BRİFİNGLİ YARGIÇLARI
SAVCILIK SORUŞTURACAK
Bin 300 sayfalık iddianamenin okunmasının tamamlanmasının ardından ara kararlar açıklandı. Mahkeme heyeti, emekli Org. Çevik Bir’in tahliye talebini reddetti. Yine bazı sanık avukatlarının, Genelkurmay’dan birtakım bilgi ve belge istenmesi yönündeki talepleri, dosyada mevcut olduğu ve yargılamaya bir katkısı olmayacağı değerlendirmesiyle mahkeme heyetince kabul görülmedi. Yapılan suç duyurularına ilişkin dilekçelerin gereğinin takdiri ve ifası için Ankara Cumhuriyet Başsavcılığı’na gönderilmesine karar verildi. Heyet, 28 Şubat 1997 tarihli MGK toplantısının tutanak ve belgelerinin incelenmesi için mahkeme hakimlerinden Hakan Oruç ve Süleyman Köksaldı’yı naip hakim olarak görevlendirdi. Ankara 13. Ağır Ceza Mahkemesi, Balyoz davasından ceza alan ve Silivri Cezaevi’nde tutuklu bulunan sanık emekli Korgeneral Metin Yavuz Yalçın’ın, mahkemede savunma yapmak üzere hazır edilmesi konusunda cumhuriyet savcılığına müzekkere yazılmasına karar verdi. Mahkeme, sanıkların savunmalarını almak üzere duruşmayı 23 Eylül Pazartesi gününe erteledi.
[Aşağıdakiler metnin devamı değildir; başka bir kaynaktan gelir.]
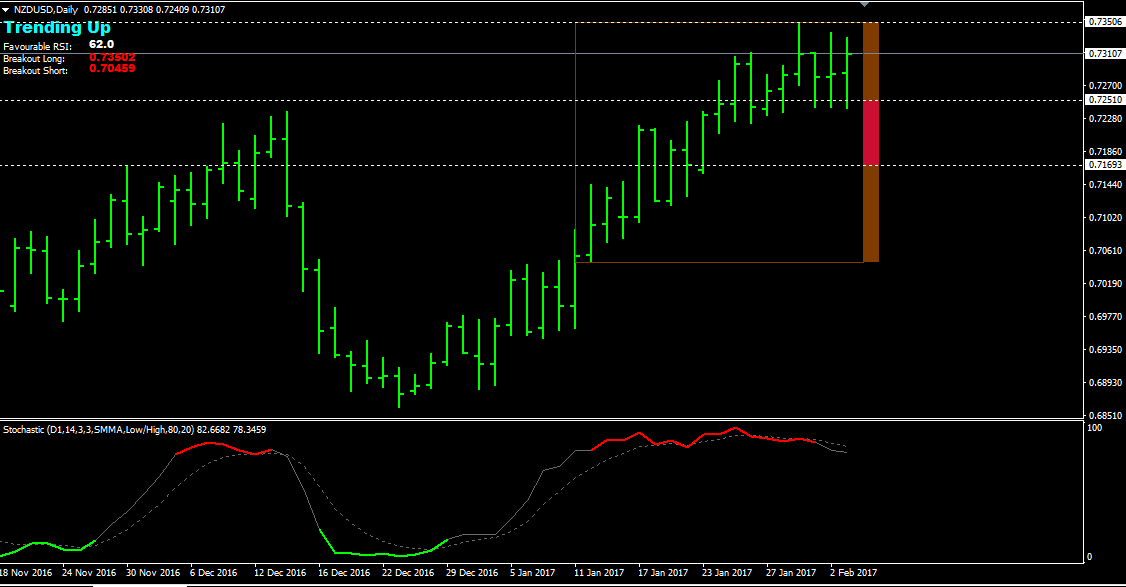The image size is (1126, 587).
Task: Click the triangle arrow beside NZDUSD,Daily title
Action: pos(6,9)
TÜYİM-DER’DEN MÜDAHİLLİK TALEBİ
Diğer taraftan TÜYİM-DER, davaya müdahil olma talebinde bulundu. Adliye önünde basın açıklaması yapan Genel Başkan Mehmet Yurtseven, başta Mısır El-Ezher Üniversitesi olmak üzere diğer İslam ülkeleri ilahiyat fakültelerinden mezun olanların darbe sürecinde mağdur edildiğini vurguladı. Yurtseven, “28 Şubat süreci ve sonrasında birçok keyfi antidemokratik uygulamalar ve sayısız insan hakları ihlalleriyle karşılaştık. Mezuniyet sonrası diploma denkliği alan arkadaşlarımızın denklikleri iptal edilmiş ve yeni denklik alacak arkadaşlarımızın başvuruları reddedilmiştir. Bütün bu ve benzeri uygulamaların sonucunda mezun olan her arkadaşımız farklı sosyal ve psikolojik sorunlarla karşılaşmıştır” dedi.